Fig. 1. ERRβ protein expression is downregulated by NEDD8 activity in breast cancer.

a Relative ERRβ mRNA expression level of MCF10A, MCF7, T47D and MDA-MB-231 cells were analysed using qRT-PCR. Three technical repeats (N = 3) were performed and the data represent the means ± SD. (two-tailed t test; Significant: ns no significant difference) (upper panel). Representative western blot analysis of the ERRβ in MCF10A, MCF7, T47D and MDA-MB-231 cells. GAPDH was used as a loading control (lower panel). b MDA-MB-231 cells were treated with 1 µM MG132 and Chloroquine independently for 12 h and the ERRβ protein expression was analysed by western blotting. Representative Western blot is shown.
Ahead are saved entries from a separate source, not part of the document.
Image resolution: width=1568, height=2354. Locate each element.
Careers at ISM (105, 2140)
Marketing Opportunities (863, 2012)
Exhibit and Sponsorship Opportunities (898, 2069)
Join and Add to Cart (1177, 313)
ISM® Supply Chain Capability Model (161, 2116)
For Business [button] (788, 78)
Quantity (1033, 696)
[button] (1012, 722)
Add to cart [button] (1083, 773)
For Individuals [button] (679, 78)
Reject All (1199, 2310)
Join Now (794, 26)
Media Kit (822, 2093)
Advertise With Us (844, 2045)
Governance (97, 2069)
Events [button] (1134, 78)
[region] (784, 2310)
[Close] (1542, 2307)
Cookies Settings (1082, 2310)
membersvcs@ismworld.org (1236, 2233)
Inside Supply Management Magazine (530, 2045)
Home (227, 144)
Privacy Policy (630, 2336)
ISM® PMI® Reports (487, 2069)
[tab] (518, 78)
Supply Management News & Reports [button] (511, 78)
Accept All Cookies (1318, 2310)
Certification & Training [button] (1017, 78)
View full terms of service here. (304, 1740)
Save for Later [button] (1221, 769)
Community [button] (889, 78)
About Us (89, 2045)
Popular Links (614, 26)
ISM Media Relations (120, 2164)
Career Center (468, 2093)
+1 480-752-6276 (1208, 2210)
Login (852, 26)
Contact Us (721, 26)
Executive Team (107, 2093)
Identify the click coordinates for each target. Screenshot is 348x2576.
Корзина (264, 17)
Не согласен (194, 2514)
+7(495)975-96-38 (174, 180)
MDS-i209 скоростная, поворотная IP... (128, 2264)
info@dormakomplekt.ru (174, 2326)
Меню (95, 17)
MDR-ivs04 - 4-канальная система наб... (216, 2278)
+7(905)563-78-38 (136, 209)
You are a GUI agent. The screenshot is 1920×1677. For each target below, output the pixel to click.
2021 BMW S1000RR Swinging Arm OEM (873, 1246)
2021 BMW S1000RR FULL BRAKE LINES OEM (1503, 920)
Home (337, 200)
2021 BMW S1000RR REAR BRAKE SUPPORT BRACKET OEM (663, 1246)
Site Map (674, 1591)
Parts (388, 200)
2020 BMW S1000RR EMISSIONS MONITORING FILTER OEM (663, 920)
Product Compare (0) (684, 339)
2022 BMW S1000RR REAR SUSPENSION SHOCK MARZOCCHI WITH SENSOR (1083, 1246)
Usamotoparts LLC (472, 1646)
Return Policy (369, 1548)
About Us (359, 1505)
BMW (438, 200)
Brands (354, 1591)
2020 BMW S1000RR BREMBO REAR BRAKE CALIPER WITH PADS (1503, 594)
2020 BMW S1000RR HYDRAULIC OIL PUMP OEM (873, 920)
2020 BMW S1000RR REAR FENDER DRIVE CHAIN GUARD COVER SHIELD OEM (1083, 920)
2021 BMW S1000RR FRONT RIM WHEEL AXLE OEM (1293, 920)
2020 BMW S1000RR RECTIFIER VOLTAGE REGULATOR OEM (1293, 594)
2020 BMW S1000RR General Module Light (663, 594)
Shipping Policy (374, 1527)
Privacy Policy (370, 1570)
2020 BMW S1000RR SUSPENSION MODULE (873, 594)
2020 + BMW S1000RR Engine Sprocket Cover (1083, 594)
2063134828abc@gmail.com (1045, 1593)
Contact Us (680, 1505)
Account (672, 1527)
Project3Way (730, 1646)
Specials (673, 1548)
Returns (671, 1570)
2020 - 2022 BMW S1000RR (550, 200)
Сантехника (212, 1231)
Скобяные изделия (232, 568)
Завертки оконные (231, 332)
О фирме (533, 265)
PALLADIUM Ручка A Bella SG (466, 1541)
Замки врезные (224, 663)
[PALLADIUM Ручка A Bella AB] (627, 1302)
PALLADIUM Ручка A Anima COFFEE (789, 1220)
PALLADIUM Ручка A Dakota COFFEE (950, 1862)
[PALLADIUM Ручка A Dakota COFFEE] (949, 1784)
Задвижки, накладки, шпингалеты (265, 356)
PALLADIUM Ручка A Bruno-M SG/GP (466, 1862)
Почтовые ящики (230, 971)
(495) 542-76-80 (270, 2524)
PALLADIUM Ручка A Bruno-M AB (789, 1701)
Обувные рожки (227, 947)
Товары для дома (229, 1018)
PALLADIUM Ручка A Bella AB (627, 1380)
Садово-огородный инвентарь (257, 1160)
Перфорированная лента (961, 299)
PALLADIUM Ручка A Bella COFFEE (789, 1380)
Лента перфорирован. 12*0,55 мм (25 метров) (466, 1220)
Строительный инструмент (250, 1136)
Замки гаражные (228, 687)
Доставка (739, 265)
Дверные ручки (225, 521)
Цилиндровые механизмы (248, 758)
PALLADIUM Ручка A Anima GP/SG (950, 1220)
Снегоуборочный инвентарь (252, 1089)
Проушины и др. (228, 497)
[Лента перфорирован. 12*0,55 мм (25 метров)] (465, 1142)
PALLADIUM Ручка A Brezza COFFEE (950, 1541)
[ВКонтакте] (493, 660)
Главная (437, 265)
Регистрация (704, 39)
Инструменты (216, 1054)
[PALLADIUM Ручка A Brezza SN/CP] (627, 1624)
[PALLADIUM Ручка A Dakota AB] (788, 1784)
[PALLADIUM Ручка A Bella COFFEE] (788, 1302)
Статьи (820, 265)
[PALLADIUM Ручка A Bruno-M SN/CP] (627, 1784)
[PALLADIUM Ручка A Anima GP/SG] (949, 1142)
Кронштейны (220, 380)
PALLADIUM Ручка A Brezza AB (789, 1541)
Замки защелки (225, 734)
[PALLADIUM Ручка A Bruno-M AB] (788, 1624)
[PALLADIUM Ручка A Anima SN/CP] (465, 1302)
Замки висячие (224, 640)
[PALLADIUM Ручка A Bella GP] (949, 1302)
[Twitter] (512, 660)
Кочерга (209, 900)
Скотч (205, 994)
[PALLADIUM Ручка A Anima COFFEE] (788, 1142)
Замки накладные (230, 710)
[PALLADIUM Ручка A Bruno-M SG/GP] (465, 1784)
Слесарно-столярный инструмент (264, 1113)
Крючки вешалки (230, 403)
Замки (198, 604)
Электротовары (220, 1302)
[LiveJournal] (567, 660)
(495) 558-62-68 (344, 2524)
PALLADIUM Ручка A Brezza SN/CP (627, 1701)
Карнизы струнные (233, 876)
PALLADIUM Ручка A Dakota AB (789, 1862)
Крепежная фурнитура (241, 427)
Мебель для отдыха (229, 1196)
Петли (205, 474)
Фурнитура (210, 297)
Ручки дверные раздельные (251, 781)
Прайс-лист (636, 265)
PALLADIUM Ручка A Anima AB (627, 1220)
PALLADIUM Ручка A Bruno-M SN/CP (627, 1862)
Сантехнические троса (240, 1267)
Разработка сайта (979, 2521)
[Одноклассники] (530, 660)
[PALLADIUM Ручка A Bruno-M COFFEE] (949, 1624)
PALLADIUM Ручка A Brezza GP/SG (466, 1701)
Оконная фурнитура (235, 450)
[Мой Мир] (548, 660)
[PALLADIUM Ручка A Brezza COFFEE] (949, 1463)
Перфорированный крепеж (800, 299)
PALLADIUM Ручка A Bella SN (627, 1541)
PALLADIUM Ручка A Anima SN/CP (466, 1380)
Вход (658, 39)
GAPDH was used as a loading control. (N = 3). c Co-immunoprecipitation was performed with antibodies against Ubiquitin (Ub) and Cullin1 and analysed with ERRβ antibodies using western blotting. Anti-IgG antibody was used as a negative control. d Western blot analysis of the NEDD8 in in MCF7, MCF10A, T47D and MDA-MB-231 cells. GAPDH was used as a loading control. (N = 3). e APP-BP1 and UBA3 expression was analysed by western blotting in MCF10A, MCF7, T47D and MDA-MB-231 cells. GAPDH was used as a loading control. (N = 3). f, g Immunohistochemical (IHC) staining of normal (left) and carcinoma (right) breast tissue samples using the APP-BP1 and NEDD8 antibody, respectively. Graphical representation (below) was the IHC composite score of each tissue microarray sample. A composite score (<3 = low; 3–5 = moderately; ≥6 = highly categorised) was calculated for each sample using intensity score and percentage of APP-BP1 and and NEDD8 stained-positive cells. (2-sample t test; significant: ****p < 0.001, very significant). Bar = 100 μm.